→ Travail demandé:
1. Donnez la liste des acteurs dont le nom figure entre parenthèses dans le texte sur le meunier.
2. Recopiez, s'il vous plaît, un passage du texte sur le meunier, en commençant à « Tout va donc » et en terminant à « un village ? ».

Place à l’imagination sans limite, place à la fantaisie la plus débridée ! En allant chercher son inspiration chez le romancier Arto Paasilinna, Yann Le Quellec a pu laisser s’exprimer à volonté ses penchants pour l’excentricité, l’écrivain finlandais étant réputé pour ses récits tissés d’extravagance.
Voici donc l’histoire étrange de Cornélius (Bonaventure Gacon), un garçon costaud sortant de nulle part, enfin pas tout à fait de nulle part, d’une plage d’où il surgit à la manière d’un crabe ou d’une tortue, et, après des errances, parvenant à un éperon rocheux qui lui semble un lieu idéal pour y implanter un moulin. Ah ! Mais c’est qu’il va falloir compter avec le village qui se trouve juste en dessous ! Qu’à cela ne tienne ! Les habitants sont braves, ils l’accueillent comme un messie, et le maire Cardamome (Gustave Kervern) ne se fait pas prier pour lui céder le terrain. Un meunier au village ! Quelle aubaine ! Carmen (Anaïs Demoustier), la jolie fille du maire, quant à elle, ne tarde pas à être séduite : ni les manières du garçon ni sa longue barbe ne la rebutent, au contraire !
Tout va donc pour le mieux dans le meilleur des mondes… Non, pas vraiment, car, rapidement, se font entendre la nuit des hurlements qu’on attribue d’abord à des loups errants avant de se rendre à l’évidence. Ce ne sont pas des canidés qui hurlent, mais le meunier en personne, empêchant les braves gens de dormir. Il n’en faut pas davantage pour que les regards et pour que la bienveillance laissent place à l’hostilité, voire à l’agressivité. Seule Carmen, plus enamourée que jamais, ne cède pas au trouble. Mais pourquoi le meunier crie-t-il ainsi et que peut-il devenir face à la méfiance, à la fatigue et à l’animosité de tout un village ?

→ Extrait des lignes:
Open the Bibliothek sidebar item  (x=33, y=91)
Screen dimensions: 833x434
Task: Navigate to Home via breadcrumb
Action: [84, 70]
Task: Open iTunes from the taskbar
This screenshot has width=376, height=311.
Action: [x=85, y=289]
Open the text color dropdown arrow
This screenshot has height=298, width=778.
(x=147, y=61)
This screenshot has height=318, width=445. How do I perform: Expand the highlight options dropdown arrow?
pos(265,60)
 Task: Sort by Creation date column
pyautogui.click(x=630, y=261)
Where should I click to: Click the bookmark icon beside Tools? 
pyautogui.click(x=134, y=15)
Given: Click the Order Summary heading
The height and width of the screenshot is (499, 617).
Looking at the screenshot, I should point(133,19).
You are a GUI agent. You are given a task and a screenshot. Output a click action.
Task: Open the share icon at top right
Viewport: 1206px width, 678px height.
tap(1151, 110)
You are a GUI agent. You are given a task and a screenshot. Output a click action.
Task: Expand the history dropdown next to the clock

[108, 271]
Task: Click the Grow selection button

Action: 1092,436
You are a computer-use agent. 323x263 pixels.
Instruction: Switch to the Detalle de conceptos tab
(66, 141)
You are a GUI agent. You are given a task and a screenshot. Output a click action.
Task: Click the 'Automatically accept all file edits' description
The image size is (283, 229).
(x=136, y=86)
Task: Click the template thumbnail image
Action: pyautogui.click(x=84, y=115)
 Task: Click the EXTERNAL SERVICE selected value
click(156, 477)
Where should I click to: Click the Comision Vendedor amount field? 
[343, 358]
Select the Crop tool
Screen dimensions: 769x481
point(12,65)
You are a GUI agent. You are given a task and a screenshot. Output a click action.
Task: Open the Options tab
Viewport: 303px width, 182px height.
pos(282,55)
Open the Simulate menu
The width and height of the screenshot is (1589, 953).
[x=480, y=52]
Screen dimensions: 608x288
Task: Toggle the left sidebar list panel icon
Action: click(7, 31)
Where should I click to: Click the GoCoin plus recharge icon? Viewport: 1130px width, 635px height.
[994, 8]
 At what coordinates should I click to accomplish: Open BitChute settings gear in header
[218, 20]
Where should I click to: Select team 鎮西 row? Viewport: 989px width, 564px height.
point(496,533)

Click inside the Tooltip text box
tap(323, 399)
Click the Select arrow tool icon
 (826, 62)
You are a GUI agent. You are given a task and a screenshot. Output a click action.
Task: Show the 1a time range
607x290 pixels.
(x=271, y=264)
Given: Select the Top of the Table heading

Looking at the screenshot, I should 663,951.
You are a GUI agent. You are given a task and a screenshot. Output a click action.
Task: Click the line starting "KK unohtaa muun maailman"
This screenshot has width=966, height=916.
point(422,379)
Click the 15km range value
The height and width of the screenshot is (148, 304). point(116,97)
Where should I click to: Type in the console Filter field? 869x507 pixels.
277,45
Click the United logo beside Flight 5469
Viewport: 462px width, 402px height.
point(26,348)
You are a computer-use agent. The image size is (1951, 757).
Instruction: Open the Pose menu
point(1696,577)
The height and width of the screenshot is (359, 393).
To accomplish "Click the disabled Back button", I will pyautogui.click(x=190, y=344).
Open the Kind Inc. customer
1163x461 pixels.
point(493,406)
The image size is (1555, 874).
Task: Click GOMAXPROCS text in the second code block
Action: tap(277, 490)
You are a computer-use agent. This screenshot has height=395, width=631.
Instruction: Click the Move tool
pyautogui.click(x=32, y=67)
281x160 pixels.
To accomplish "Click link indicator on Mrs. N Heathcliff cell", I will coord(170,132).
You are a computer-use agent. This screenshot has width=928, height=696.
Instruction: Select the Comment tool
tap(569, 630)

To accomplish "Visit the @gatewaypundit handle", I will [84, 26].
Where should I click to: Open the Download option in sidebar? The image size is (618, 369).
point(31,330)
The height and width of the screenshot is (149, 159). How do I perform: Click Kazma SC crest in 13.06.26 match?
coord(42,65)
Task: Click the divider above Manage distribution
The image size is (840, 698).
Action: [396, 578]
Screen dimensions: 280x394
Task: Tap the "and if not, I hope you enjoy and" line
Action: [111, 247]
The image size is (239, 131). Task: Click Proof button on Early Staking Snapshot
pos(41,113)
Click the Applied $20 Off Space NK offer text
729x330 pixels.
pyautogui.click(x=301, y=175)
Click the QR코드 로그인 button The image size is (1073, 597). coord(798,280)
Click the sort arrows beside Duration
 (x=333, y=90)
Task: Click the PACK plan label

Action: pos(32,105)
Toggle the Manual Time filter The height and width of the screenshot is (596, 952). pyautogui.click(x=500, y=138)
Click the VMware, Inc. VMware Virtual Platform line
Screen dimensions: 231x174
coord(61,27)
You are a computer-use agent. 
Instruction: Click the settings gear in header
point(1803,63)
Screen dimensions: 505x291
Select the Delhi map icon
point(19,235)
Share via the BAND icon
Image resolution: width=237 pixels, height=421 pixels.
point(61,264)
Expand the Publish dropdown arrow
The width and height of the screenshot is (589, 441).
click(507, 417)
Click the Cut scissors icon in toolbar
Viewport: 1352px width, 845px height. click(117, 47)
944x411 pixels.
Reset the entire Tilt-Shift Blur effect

→ Réponses attendues:
1. Bonaventure Gacon, Gustave Kervern, Anaïs Demoustier

2.
Tout va donc pour le mieux dans le meilleur des mondes… Non, pas vraiment, car, rapidement, se font entendre la nuit des hurlements qu’on attribue d’abord à des loups errants avant de se rendre à l’évidence. Ce ne sont pas des canidés qui hurlent, mais le meunier en personne, empêchant les braves gens de dormir. Il n’en faut pas davantage pour que les regards et pour que la bienveillance laissent place à l’hostilité, voire à l’agressivité. Seule Carmen, plus enamourée que jamais, ne cède pas au trouble. Mais pourquoi le meunier crie-t-il ainsi et que peut-il devenir face à la méfiance, à la fatigue et à l’animosité de tout un village ?